Post by atarkri » 14 Feb 2011, 19:35

Two things, first a bit of code and then some general discussion.

Thanks to blender's posting of his binarization code, I was able to write up a procedure to extract the slope of the laser line at each point:

Code: Select all

#!/usr/bin/env python

import os, sys, math
import cv
import Image, Gnuplot

imagePath = sys.argv[1]
thresh = float(sys.argv[2])
crease_guess = int(sys.argv[3])

#image = cv.LoadImage(imagePath)
raw_image = cv.LoadImageM(imagePath)
rows = cv.GetSize(raw_image)[1]
cols = cv.GetSize(raw_image)[0]

channelG =          cv.CreateMat(rows, cols, cv.CV_8UC1)
channelB =          cv.CreateMat(rows, cols, cv.CV_8UC1)
imageSubtracted =   cv.CreateMat(rows, cols, cv.CV_8UC1)
imageMorph_close =  cv.CreateMat(rows, cols, cv.CV_8UC1)
tmp =               cv.CreateMat(rows, cols, cv.CV_8UC1)
imageThreshold =    cv.CreateMat(rows, cols, cv.CV_8UC1)

#cv.Split(raw_image, cv.CreateImage(cv.GetSize(raw_image), 8, 1), channelG, channelB, None)
cv.MixChannels([raw_image], [channelG, channelB], [(1, 0), (2, 1)])

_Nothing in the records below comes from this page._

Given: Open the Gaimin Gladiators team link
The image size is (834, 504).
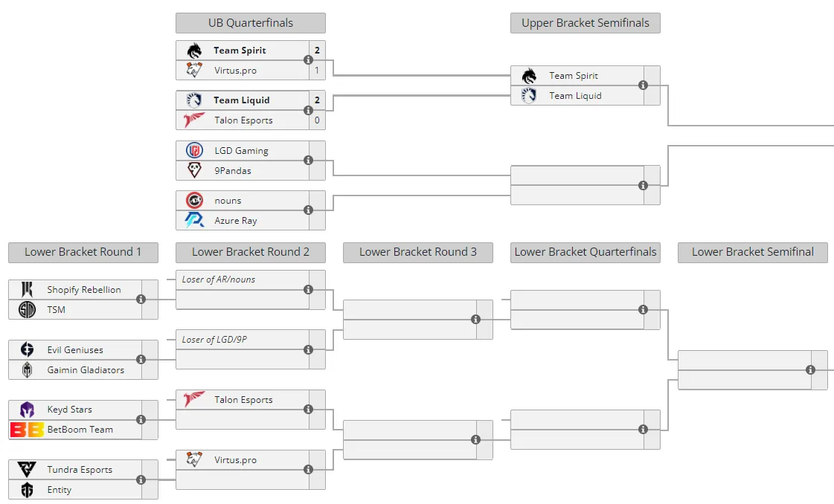Looking at the screenshot, I should click(x=86, y=370).
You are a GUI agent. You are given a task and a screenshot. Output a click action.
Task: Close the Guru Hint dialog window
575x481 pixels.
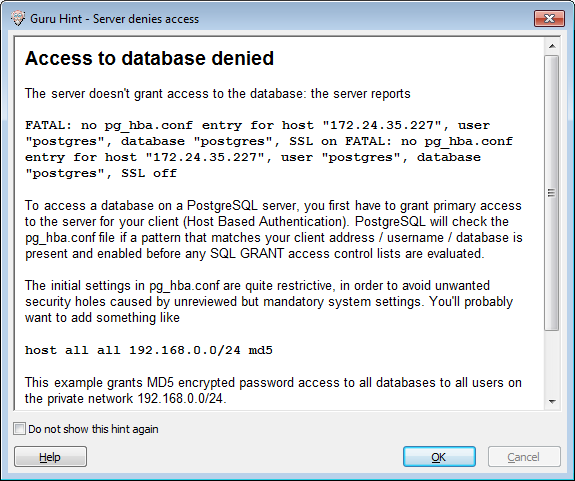[x=549, y=18]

cv.Sub(channelG, channelB, imageSubtracted)

cv.MorphologyEx(imageSubtracted, imageMorph_close, tmp,
  cv.CreateStructuringElementEx(3, 3, 1, 1, cv.CV_SHAPE_RECT), cv.CV_MOP_CLOSE, 10 )

cv.InRangeS(imageMorph_close, cv.Scalar(thresh), cv.Scalar(255), imageThreshold)

image = Image.fromstring('L', cv.GetSize(imageThreshold), imageThreshold.tostring())
pixels = image.load()

#data = [] # why only use one array...?
top_curve = []
btm_curve = []

for x in xrange(image.size[0]):
  for y in reversed(xrange(image.size[1])):
    if pixels[x, y] == 255:
      #data.append(y) # finds the first from the bottom
      btm_curve.append(y)
      break
 
  for y in xrange(image.size[1]):
    if pixels[x, y] == 255:
      #data.append(-y) # finds the first from the top
      top_curve.append(y)
      break

#
## Separate the image into two halves, on either side of the middle crease
#

# The crease will be the lowest point between the two peaks
# TODO: implement a proper simulated annealing algorithm, or other local min search
creases = [top_curve[crease_guess], btm_curve[crease_guess]] # initial guess for CIMG0918.JPG
crease_indexes = [crease_guess, crease_guess]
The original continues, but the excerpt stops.